[WORK TO BE COMPLETED]
Copy out again, unchanged, the listing below from the line that has "Where should I click to: Open the Grok" through the line that has "The image size is (250, 250).".

[DATA UNDER STUDY]
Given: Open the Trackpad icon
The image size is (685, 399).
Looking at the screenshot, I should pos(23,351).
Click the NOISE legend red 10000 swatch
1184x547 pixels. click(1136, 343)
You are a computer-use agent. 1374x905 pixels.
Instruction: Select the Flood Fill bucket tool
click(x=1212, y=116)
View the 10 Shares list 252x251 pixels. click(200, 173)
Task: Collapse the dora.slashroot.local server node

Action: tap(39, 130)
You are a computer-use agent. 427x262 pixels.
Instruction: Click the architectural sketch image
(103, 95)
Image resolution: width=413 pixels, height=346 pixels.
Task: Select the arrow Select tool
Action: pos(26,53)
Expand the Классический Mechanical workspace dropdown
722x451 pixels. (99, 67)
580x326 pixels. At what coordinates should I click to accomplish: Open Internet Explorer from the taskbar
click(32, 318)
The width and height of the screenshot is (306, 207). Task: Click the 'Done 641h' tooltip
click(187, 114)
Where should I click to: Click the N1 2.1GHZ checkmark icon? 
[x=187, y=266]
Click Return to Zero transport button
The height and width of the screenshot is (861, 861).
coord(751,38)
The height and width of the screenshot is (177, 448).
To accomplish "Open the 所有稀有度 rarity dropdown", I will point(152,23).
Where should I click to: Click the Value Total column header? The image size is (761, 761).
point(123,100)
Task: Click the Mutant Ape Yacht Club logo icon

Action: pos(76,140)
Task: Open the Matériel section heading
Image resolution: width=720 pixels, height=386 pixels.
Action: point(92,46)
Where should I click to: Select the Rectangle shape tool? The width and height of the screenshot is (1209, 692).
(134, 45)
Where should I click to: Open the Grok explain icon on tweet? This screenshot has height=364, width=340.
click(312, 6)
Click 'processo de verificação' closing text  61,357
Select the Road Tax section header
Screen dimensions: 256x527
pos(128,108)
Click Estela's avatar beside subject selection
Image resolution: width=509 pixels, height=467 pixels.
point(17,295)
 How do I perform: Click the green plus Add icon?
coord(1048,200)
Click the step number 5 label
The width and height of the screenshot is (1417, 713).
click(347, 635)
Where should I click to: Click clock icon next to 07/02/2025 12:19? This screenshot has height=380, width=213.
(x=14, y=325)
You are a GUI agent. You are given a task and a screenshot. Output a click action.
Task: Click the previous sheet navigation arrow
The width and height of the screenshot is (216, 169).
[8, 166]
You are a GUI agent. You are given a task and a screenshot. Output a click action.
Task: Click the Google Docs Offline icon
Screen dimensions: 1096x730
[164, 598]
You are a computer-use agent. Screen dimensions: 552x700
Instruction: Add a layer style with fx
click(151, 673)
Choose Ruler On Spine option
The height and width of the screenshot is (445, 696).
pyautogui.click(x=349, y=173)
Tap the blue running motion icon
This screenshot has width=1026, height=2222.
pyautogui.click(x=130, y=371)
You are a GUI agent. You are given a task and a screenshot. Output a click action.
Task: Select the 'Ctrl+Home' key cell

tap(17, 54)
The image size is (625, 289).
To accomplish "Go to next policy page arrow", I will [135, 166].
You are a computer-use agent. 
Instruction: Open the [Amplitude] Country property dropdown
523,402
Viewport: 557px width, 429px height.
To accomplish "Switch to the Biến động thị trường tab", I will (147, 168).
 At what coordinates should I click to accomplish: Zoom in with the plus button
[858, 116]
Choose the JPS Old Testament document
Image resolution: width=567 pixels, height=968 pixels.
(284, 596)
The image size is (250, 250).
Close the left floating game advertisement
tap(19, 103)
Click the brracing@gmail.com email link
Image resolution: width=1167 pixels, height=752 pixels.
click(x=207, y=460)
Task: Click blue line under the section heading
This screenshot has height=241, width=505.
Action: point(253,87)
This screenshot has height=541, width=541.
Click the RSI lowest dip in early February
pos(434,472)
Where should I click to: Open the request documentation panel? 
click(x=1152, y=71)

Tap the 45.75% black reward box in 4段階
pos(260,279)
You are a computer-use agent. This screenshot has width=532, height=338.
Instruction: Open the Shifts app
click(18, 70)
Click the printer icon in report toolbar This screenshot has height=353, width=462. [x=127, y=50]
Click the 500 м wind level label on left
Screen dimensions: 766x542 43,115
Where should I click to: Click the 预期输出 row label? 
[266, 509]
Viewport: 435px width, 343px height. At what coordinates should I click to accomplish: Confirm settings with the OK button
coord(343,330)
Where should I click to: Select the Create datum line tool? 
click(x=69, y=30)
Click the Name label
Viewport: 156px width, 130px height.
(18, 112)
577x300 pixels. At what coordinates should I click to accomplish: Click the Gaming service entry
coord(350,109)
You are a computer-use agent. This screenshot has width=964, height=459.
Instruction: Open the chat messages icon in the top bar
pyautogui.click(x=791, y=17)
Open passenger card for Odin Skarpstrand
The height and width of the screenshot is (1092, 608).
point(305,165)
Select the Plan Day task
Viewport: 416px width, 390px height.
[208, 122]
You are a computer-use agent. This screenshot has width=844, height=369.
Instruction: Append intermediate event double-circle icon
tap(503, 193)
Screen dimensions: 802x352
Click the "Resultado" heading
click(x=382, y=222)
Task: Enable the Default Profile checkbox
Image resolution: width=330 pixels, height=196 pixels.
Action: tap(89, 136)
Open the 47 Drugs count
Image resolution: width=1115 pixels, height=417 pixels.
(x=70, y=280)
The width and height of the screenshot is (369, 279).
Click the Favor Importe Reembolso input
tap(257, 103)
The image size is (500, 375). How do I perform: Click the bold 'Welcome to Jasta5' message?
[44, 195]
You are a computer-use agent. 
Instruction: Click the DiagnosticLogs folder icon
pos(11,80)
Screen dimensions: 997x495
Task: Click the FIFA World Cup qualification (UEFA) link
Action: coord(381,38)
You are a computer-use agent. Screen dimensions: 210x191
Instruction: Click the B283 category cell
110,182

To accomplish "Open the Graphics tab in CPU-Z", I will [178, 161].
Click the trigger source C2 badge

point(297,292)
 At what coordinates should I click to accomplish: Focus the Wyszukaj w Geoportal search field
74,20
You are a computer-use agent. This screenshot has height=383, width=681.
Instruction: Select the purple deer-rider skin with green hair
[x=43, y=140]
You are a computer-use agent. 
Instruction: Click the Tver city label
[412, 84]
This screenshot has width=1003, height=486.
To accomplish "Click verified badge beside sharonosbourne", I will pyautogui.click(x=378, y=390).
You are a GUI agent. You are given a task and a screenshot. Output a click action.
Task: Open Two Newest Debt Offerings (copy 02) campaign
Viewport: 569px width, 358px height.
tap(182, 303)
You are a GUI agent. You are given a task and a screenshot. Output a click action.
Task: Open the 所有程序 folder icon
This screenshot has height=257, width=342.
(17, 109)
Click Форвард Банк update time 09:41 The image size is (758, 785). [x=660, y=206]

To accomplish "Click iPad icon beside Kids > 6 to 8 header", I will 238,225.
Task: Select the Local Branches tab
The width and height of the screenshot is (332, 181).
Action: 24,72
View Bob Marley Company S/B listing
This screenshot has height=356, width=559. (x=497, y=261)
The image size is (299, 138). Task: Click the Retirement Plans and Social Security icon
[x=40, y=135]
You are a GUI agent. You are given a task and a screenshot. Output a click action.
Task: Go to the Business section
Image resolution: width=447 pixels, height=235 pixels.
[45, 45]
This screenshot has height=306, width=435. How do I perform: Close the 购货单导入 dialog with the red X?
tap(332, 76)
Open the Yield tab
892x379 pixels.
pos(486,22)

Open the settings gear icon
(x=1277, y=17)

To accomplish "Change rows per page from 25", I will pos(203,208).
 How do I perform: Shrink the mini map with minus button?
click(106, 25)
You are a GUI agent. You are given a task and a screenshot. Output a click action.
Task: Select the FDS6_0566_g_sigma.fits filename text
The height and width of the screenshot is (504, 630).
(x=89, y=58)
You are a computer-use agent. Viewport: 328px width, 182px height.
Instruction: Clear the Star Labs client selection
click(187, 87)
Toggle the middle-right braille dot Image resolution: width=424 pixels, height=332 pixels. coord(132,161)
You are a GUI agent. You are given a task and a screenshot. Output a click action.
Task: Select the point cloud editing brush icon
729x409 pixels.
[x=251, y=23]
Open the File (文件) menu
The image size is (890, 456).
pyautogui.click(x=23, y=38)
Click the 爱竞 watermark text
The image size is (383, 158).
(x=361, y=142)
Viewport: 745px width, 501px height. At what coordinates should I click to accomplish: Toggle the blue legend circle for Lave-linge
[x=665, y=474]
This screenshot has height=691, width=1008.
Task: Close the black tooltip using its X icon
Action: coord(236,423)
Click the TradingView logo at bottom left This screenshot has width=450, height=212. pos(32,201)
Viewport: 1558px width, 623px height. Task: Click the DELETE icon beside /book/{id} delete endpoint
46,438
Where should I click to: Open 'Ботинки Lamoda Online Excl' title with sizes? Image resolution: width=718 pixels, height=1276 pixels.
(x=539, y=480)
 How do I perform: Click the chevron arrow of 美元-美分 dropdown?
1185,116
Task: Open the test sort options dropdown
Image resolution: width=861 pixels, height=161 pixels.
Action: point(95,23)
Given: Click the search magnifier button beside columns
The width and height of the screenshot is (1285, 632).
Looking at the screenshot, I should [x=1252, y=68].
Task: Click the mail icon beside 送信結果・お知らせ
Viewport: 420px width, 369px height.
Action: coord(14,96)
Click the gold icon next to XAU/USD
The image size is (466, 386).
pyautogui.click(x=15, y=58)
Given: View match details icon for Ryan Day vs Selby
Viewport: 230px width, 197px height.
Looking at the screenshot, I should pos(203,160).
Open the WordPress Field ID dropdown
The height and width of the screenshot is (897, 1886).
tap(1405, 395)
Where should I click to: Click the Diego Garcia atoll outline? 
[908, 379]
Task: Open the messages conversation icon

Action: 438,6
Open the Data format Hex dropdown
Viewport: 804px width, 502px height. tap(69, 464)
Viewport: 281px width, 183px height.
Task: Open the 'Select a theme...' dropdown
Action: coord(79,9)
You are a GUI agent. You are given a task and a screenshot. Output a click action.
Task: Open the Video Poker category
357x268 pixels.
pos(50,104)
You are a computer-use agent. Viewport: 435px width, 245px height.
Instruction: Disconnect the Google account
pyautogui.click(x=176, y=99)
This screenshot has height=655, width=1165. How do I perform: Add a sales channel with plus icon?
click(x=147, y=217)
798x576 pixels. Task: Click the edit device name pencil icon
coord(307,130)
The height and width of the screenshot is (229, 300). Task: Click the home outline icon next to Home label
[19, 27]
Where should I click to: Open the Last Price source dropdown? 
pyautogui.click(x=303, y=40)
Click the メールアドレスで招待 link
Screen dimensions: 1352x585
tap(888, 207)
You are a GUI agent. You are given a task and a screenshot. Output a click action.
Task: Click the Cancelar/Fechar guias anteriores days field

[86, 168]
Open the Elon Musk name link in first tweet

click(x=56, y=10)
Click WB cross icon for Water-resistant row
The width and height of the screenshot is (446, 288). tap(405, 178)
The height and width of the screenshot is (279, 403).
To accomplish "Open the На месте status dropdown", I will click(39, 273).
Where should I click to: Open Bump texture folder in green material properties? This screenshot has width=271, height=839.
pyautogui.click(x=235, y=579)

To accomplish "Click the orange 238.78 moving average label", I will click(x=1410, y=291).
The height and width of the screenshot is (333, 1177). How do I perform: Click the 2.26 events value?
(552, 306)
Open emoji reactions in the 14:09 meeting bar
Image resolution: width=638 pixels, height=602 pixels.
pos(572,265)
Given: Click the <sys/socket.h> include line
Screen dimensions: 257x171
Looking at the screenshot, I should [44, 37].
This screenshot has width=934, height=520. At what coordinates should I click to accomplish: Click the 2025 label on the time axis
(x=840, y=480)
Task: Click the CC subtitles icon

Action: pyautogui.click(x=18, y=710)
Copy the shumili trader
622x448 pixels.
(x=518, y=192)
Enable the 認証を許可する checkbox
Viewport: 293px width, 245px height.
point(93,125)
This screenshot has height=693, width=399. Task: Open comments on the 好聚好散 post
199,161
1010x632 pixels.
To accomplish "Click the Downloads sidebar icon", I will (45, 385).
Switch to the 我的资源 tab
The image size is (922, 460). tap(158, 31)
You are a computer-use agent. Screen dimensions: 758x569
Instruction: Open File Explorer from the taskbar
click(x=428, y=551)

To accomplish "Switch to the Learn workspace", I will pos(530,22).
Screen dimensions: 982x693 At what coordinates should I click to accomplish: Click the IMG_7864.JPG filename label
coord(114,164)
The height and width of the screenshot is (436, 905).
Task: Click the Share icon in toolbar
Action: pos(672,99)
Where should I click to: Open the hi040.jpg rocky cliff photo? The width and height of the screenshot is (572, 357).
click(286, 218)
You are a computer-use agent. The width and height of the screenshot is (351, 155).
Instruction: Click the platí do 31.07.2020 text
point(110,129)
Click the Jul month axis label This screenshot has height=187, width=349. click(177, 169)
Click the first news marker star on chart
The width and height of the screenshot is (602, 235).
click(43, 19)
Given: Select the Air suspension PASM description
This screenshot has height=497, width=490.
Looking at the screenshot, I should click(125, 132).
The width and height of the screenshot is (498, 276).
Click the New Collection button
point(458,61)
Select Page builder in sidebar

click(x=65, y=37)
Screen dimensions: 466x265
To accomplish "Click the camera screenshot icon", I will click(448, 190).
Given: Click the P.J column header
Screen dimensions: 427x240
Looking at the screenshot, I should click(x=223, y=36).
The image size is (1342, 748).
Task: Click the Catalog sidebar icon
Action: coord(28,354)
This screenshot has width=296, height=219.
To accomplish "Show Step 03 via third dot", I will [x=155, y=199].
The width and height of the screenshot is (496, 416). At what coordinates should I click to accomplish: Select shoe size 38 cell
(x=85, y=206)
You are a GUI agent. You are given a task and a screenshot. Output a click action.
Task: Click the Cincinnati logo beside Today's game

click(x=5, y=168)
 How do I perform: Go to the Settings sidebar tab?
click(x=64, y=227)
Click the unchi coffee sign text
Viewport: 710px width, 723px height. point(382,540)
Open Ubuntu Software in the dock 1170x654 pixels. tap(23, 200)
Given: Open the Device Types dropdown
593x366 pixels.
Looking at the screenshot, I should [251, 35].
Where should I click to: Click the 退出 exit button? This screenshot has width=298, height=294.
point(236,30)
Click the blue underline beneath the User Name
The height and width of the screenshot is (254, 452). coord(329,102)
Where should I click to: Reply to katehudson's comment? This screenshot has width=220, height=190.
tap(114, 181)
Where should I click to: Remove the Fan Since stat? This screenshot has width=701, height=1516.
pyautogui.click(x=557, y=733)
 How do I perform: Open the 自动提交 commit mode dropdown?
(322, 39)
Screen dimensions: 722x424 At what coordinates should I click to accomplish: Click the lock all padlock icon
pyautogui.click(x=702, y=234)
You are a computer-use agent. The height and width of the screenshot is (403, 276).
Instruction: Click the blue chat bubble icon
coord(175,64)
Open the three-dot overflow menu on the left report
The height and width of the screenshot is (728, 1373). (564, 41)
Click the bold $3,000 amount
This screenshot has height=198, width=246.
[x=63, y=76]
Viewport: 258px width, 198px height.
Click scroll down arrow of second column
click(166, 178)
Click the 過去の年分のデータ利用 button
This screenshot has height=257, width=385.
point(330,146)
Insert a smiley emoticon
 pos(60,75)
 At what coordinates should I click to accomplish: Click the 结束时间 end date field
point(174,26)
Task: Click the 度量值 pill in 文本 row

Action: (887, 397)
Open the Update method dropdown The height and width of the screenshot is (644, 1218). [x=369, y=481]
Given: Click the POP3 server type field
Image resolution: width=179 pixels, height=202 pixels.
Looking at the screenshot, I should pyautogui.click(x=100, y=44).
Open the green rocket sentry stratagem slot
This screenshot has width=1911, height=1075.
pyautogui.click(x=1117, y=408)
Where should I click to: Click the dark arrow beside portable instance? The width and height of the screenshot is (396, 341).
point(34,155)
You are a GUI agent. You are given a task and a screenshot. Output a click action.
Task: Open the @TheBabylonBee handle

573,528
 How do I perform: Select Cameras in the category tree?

[RESULT OF THIS TASK]
Where should I click to: Open the Grok explain icon on tweet? This screenshot has height=364, width=340.
click(312, 6)
Click 'processo de verificação' closing text  61,357
Select the Road Tax section header
Screen dimensions: 256x527
pos(128,108)
Click Estela's avatar beside subject selection
Image resolution: width=509 pixels, height=467 pixels.
point(17,295)
 How do I perform: Click the green plus Add icon?
coord(1048,200)
Click the step number 5 label
The width and height of the screenshot is (1417, 713).
click(347, 635)
Where should I click to: Click clock icon next to 07/02/2025 12:19? This screenshot has height=380, width=213.
(x=14, y=325)
You are a GUI agent. You are given a task and a screenshot. Output a click action.
Task: Click the previous sheet navigation arrow
The width and height of the screenshot is (216, 169).
[8, 166]
You are a GUI agent. You are given a task and a screenshot. Output a click action.
Task: Click the Google Docs Offline icon
Screen dimensions: 1096x730
[164, 598]
You are a computer-use agent. Screen dimensions: 552x700
Instruction: Add a layer style with fx
click(151, 673)
Choose Ruler On Spine option
The height and width of the screenshot is (445, 696).
pyautogui.click(x=349, y=173)
Tap the blue running motion icon
This screenshot has width=1026, height=2222.
pyautogui.click(x=130, y=371)
You are a GUI agent. You are given a task and a screenshot. Output a click action.
Task: Select the 'Ctrl+Home' key cell

tap(17, 54)
The image size is (625, 289).
To accomplish "Go to next policy page arrow", I will [135, 166].
You are a computer-use agent. 
Instruction: Open the [Amplitude] Country property dropdown
523,402
Viewport: 557px width, 429px height.
To accomplish "Switch to the Biến động thị trường tab", I will (147, 168).
 At what coordinates should I click to accomplish: Zoom in with the plus button
[858, 116]
Choose the JPS Old Testament document
Image resolution: width=567 pixels, height=968 pixels.
(284, 596)
The image size is (250, 250).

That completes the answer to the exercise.